WHAT IS REQUIRED.
Every line from the one holding "Given: Click T2 right arrow button" through the last line of the records must be retyped exactly, and no other line or picture may appear in the copy.
START INPUT FOR THIS TASK
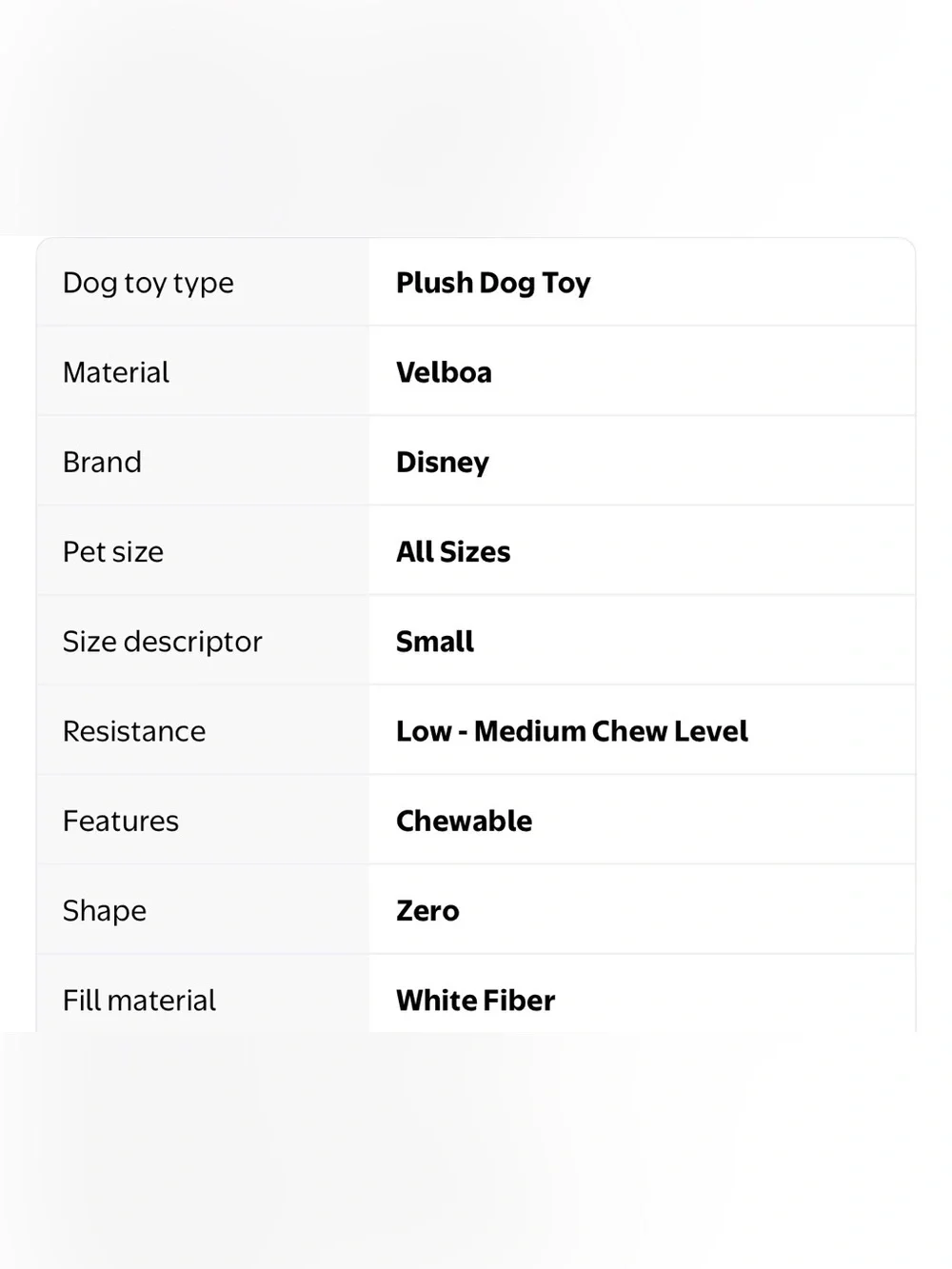Screen dimensions: 952x1269
Task: Click the White Fiber value
Action: click(476, 1001)
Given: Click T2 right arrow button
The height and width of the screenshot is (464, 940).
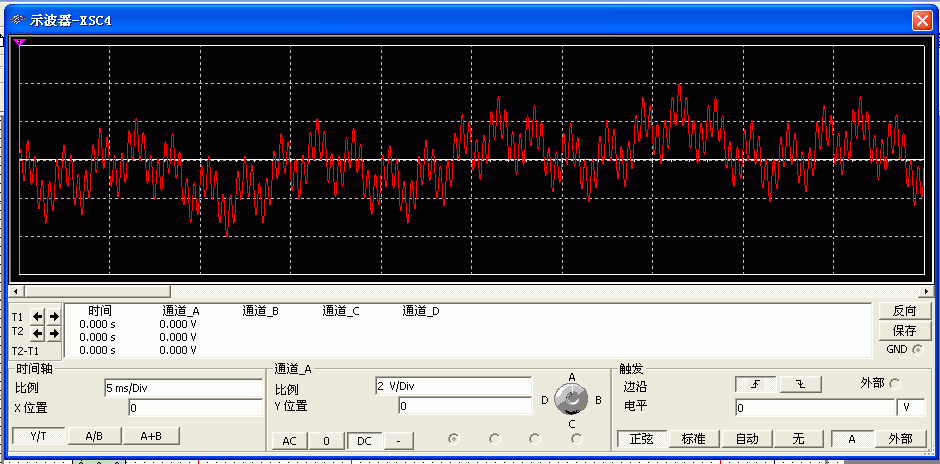Looking at the screenshot, I should point(54,332).
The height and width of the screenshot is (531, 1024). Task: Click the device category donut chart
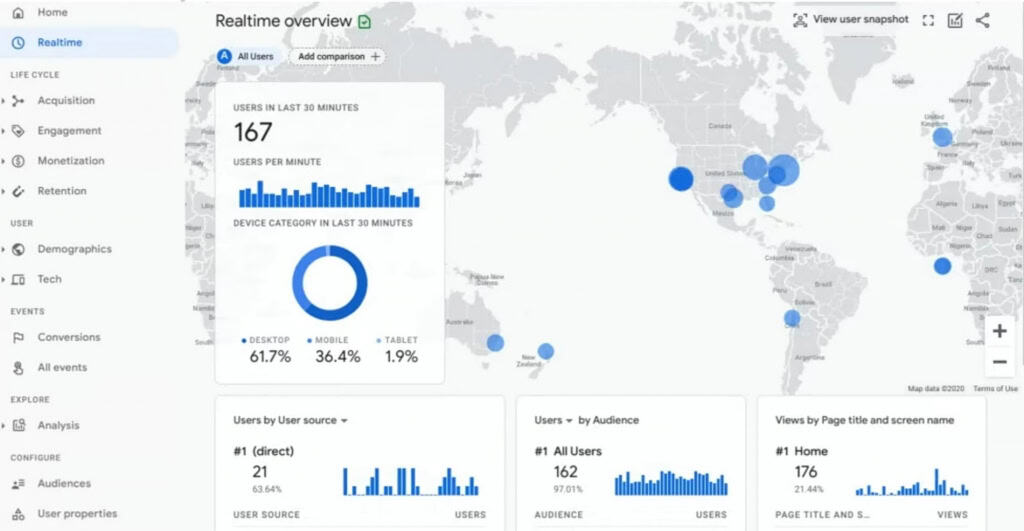329,283
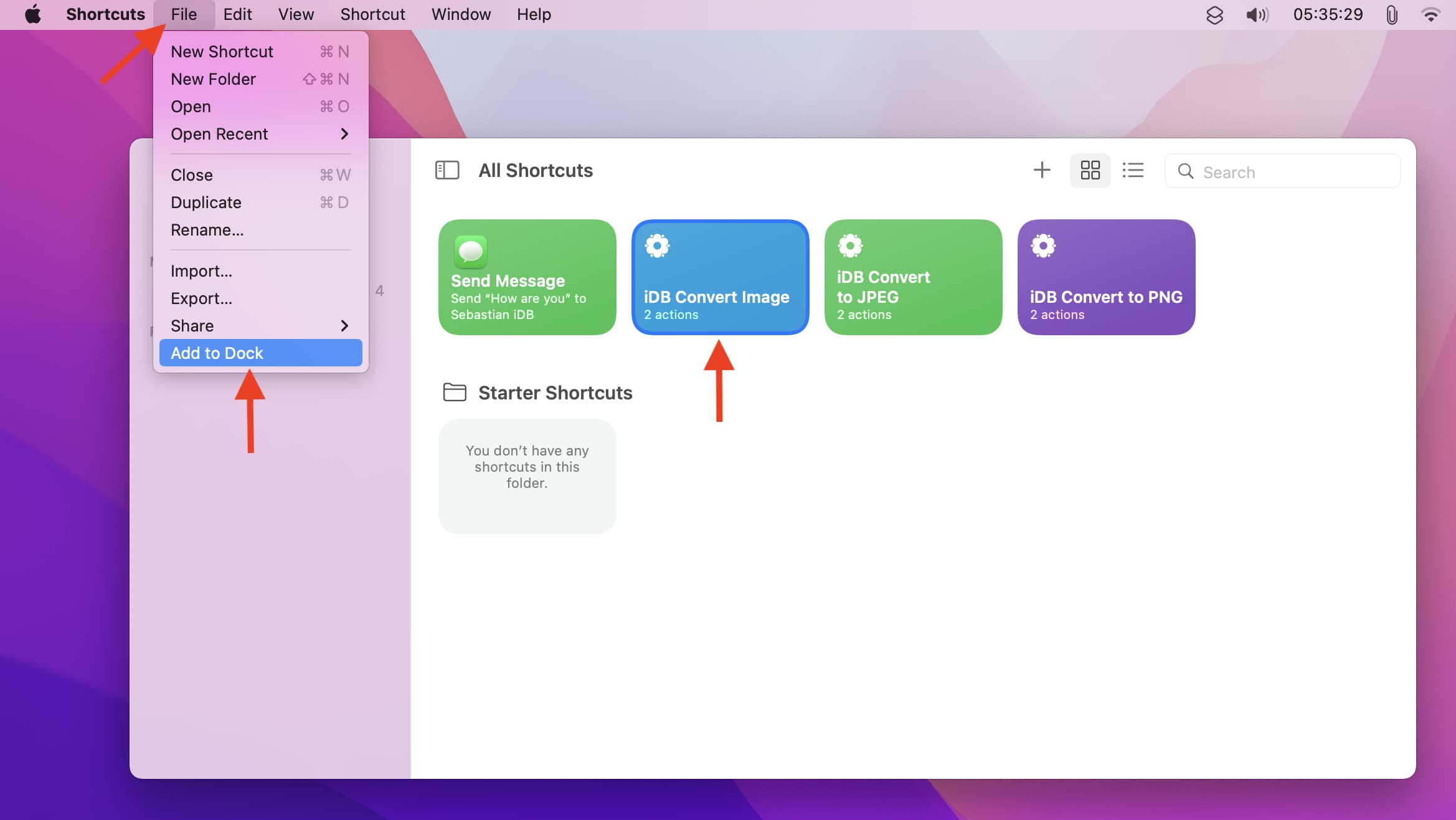
Task: Click the Rename menu item
Action: (x=207, y=229)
END INPUT FOR THIS TASK
RESPONSE AREA.
Given: Click T2 right arrow button
The height and width of the screenshot is (464, 940).
Looking at the screenshot, I should point(54,332).
The height and width of the screenshot is (531, 1024). Task: Click the device category donut chart
329,283
Task: Click the Rename menu item
Action: (x=207, y=229)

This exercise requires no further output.